● **Given task**
Rewrite the lines from the one containing "Select the Format Painter icon" through the end of the material, including the requests, and leave out the pictures. Multiply each coordinate in the answers by 0.8 and round to whole numbers with halves rounded up, keeping the requests unchanged.

========================================

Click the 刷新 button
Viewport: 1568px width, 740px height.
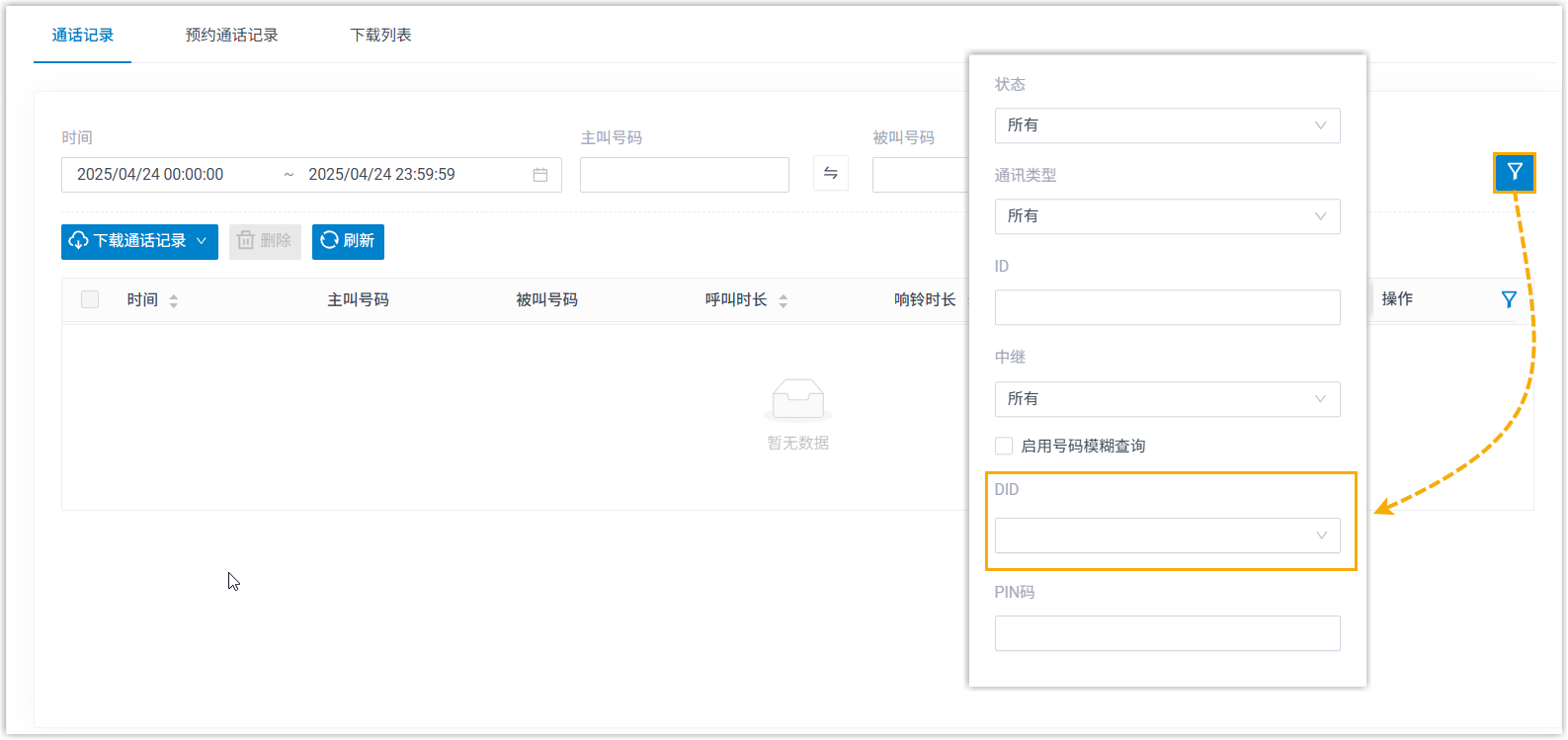coord(348,241)
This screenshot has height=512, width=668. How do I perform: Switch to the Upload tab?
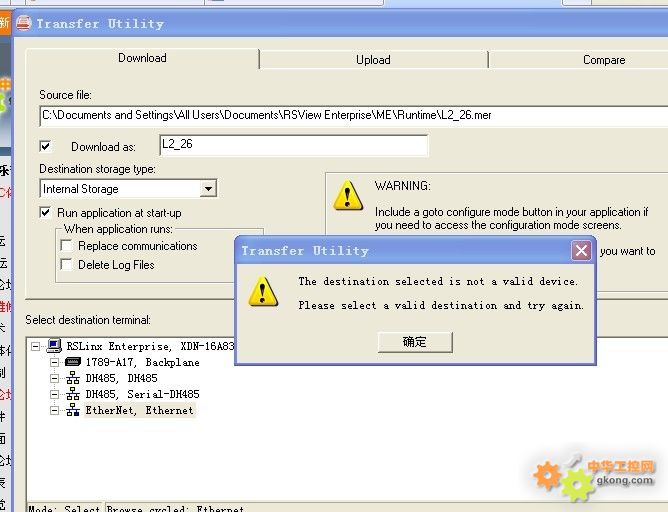point(373,60)
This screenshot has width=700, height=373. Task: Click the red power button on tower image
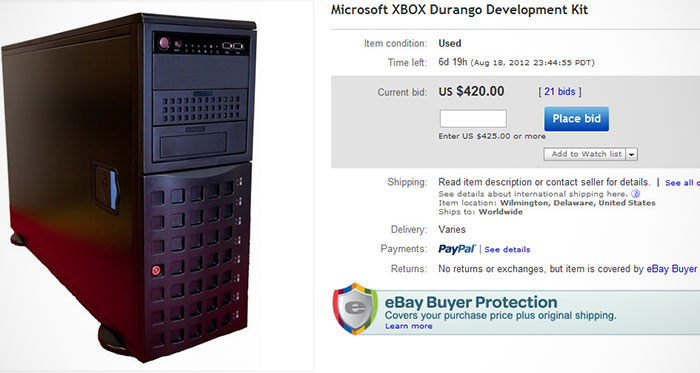click(x=164, y=43)
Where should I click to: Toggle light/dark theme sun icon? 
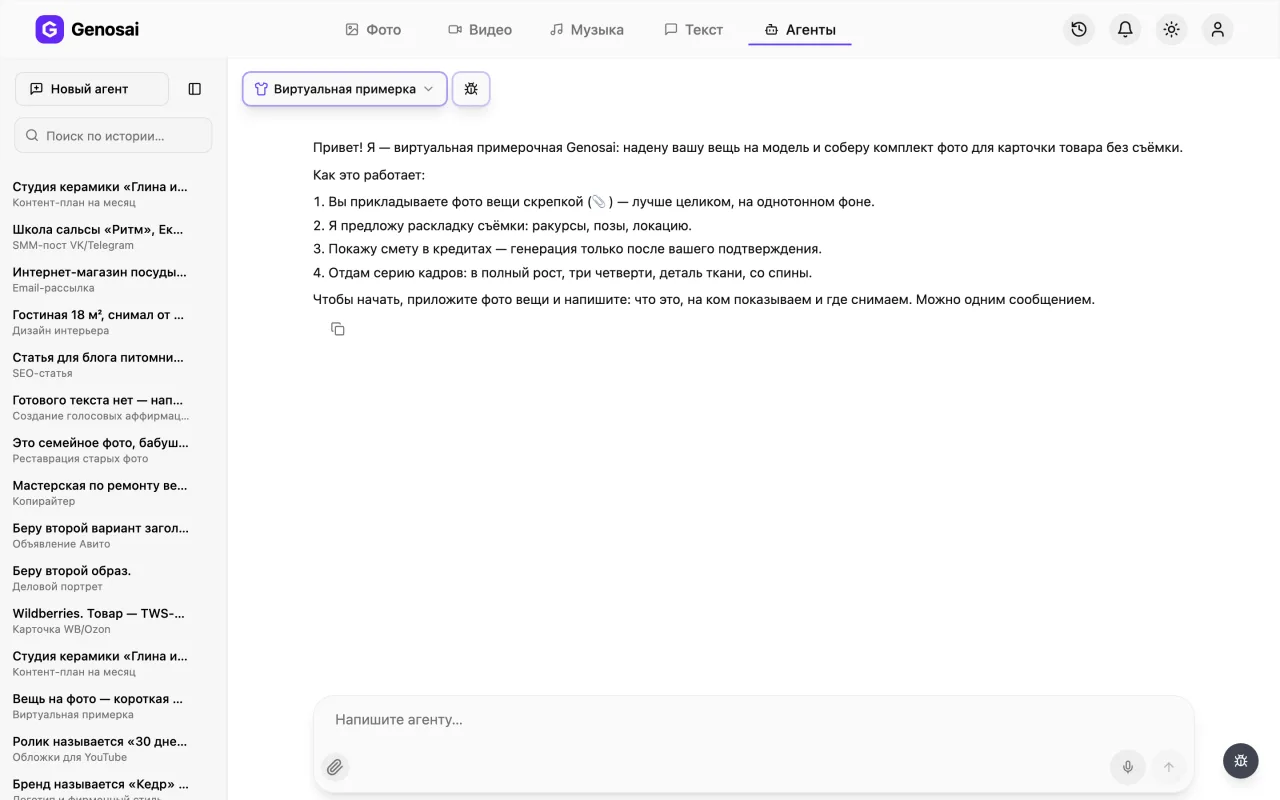1171,29
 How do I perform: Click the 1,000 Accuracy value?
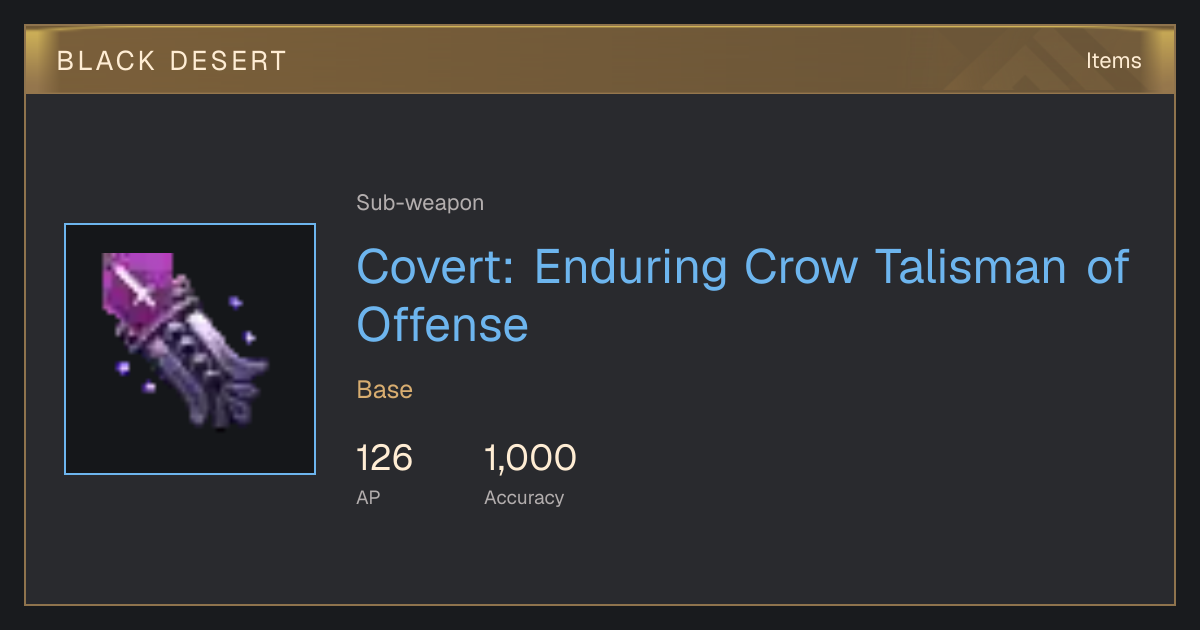[x=530, y=458]
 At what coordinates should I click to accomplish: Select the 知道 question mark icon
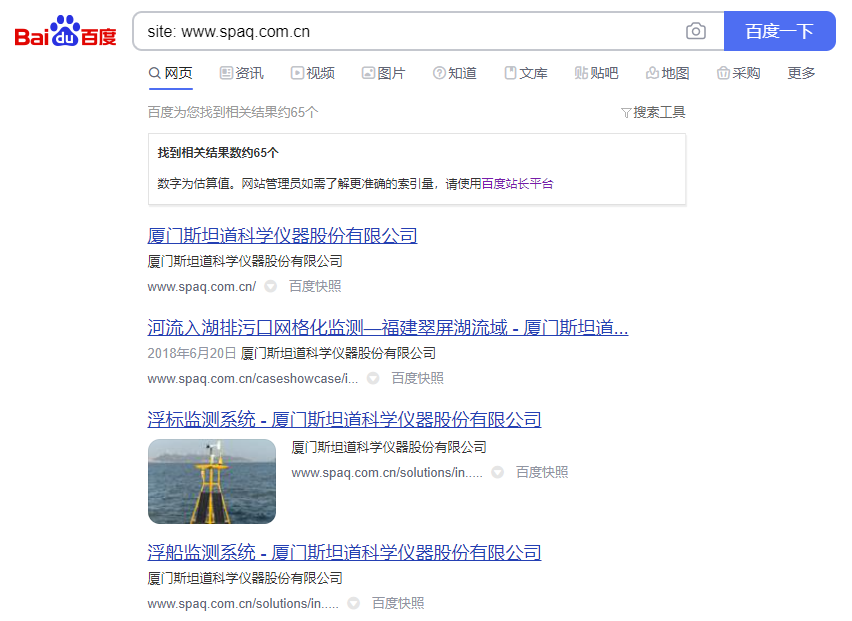click(438, 72)
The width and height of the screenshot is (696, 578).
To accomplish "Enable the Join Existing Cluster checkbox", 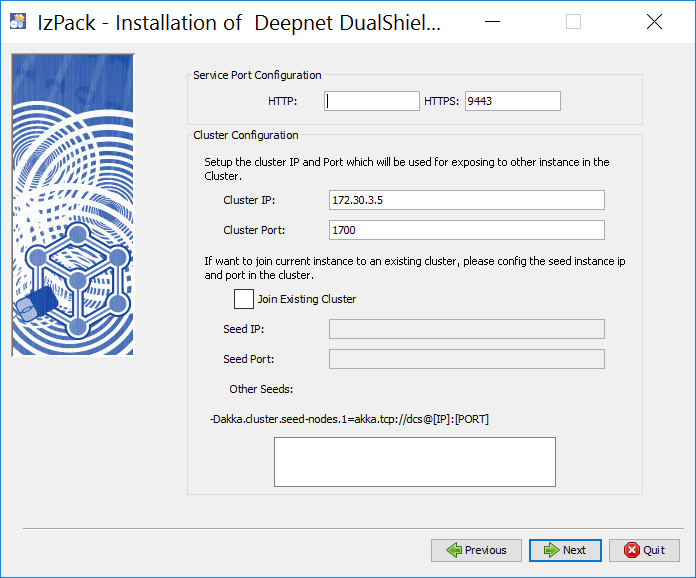I will [243, 299].
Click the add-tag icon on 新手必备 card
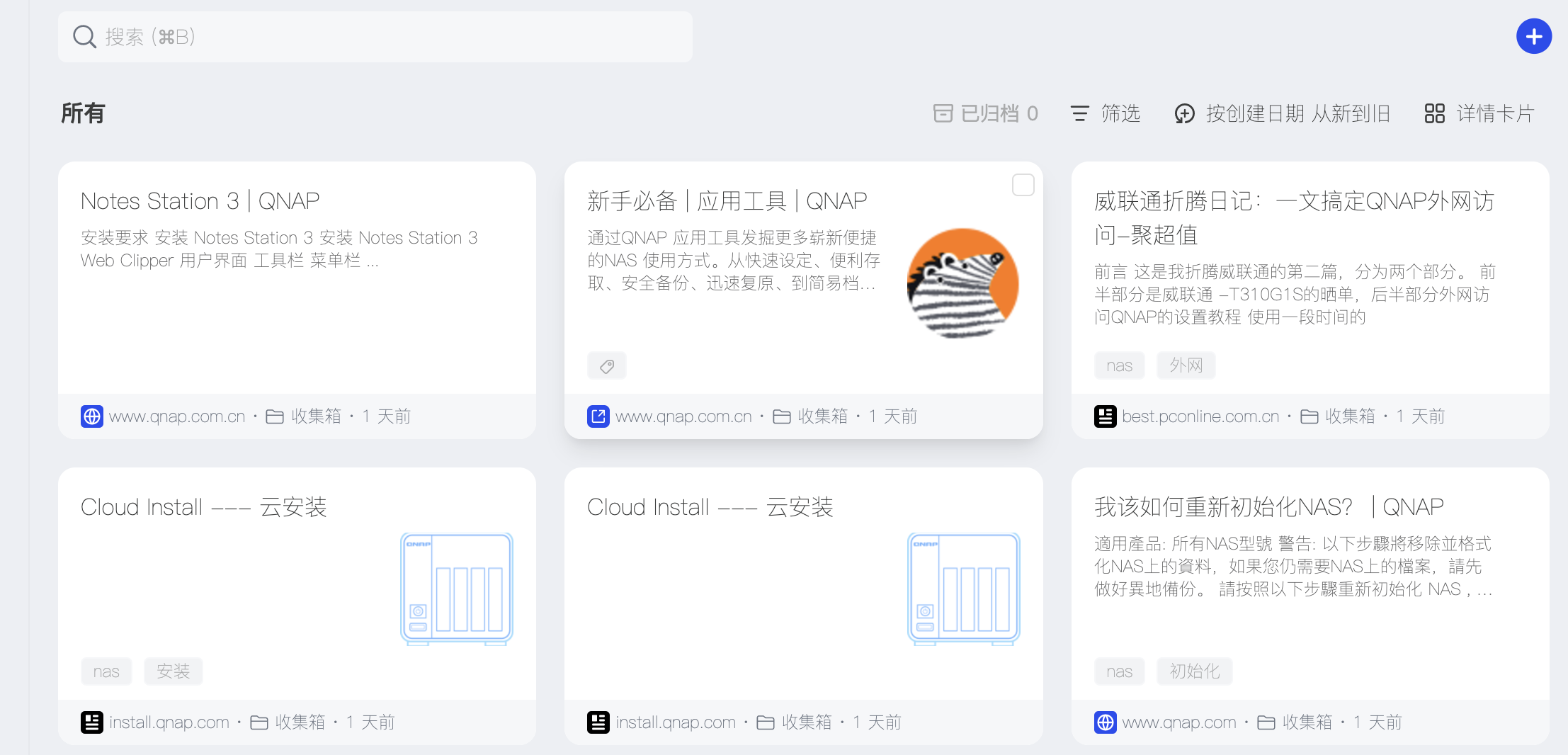Viewport: 1568px width, 755px height. point(606,366)
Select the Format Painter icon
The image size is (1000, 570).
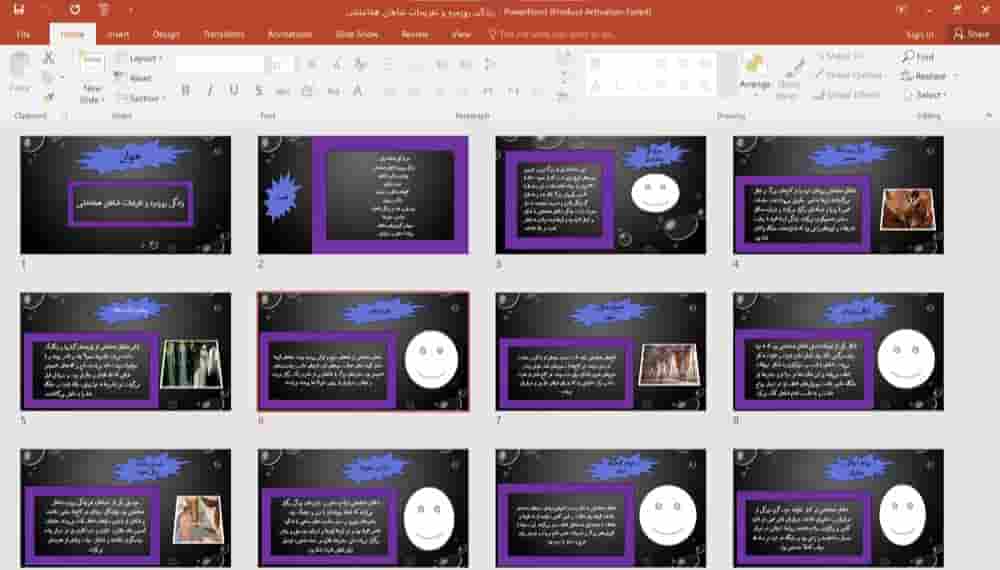48,97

========================================

● **Result of this exercise**
Select the Format Painter icon
The image size is (1000, 570).
38,78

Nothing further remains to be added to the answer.